A lot of introspection is needed to ensure that this kind of venture is beneficial

It’s a natural evolution. A one-location franchisee gains traction with customers and its franchisor and aspires to grow. There are many considerations around expanding in a way and pace that fits a franchisee’s situation without running the business into trouble. This is a high-level look at expanding within the same franchise system as well as becoming a multi-concept franchise operator.

Why do you want to become a multi-unit operator?

Besides the hope of financial success, there are other considerations. You’ll need confidence in yourself, your team, systems, processes, and procedures, and excitement around the brand, its momentum, and what it stands for.

Think of insights and experience you have that can set you apart. You’ll need solid financial results from your existing unit and a vision for where you see yourself in one, three, or 10 years. You’ll also need access to financing sources, internal or external, that will support growth.

Ask yourself these questions:

  • Are you happy with the brand, franchisor, and the system?
  • Are you receiving the support and interaction you envisioned when you started?
  • Are you aligned with the franchisor around brand positioning, operational rules, and expectations?
  • Do participants in the franchise system – the franchisor and individual franchisees – work together or against each other?

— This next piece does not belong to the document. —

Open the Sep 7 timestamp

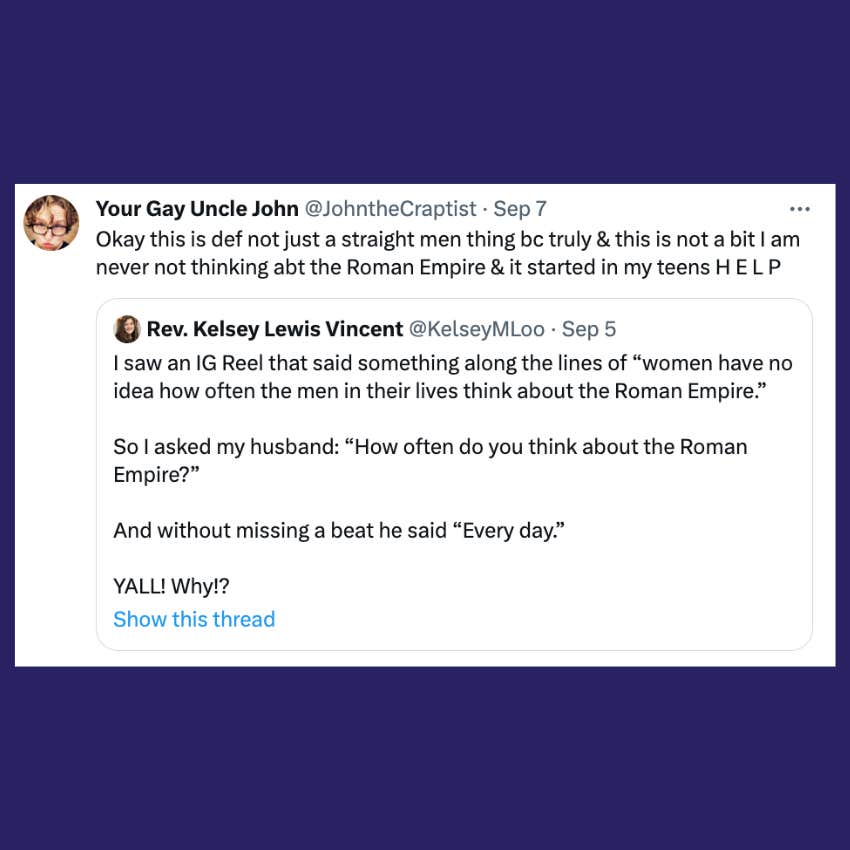pos(519,209)
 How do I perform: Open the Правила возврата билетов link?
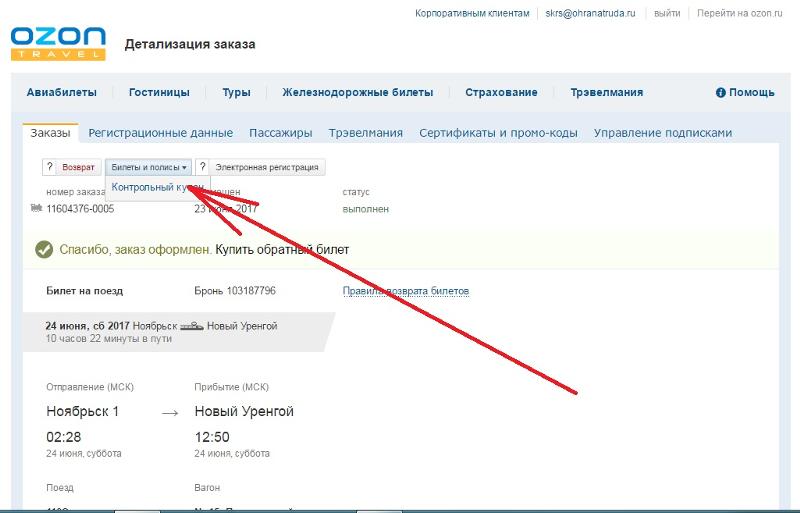(x=406, y=291)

Gauge the ability to grow and how that fits your current situation. Consider geography, number of units, and methods you can use to expand your number of units. Do you have the team and access to financing necessary to build and grow? Can you build, develop, and work with people on a continuous basis?

Becoming a multi-unit operator should include writing a development plan with your franchisor. This is a legal agreement spelling out how many units you should open and when. Be warned: missing your goals could result in a loss of your development rights and a sale of your development territory by your franchisor.

Research cash and operational needs

Many operators fail when expanding quickly without proper financial support. Research the working capital needs of supporting multiple locations, site managers, landlords, payrolls, and taxing authorities.

Work with your business partners and lenders to gauge whether you have enough cash to survive in downtimes. Have more cash in the bank than you think you need. Keeping a minimum of three months’ total payroll cash costs in reserve can be beneficial. Understand all the costs and timelines associated with building and operating a new site until it’s cash self-sufficient.

Consider what it means to you personally to run two, five, or 20 units day to day. Ask other multiunit operators in your system about things they did well and what they would have approached differently.

Do you have the right people at all levels to manage multiple units? You won’t be able to do everything yourself, so what do you need to add or change? What do your best people need to grow? What do they need to learn and what will you need to pay them? Would you ever consider giving your best people an equity stake in the business?

Assess yourself. Are you the right person to maintain many locations under your leadership? Can you delegate without worrying about how business is handled? Can you give managers latitude in applying their decisions and creativity? Does your family understand how your lifestyle could change?

How to expand the number of units

There are numerous ways to grow with your existing franchise system. You can open new locations if your franchisor includes that in a development agreement.

If the decision is based on geography, ensure your territory is clearly defined. Understand how other franchisees can and can’t develop around you.

Units can be acquired from company-operated locations or other franchisees. Find out the seller’s motivation for selling, and the market rate for acquiring locations.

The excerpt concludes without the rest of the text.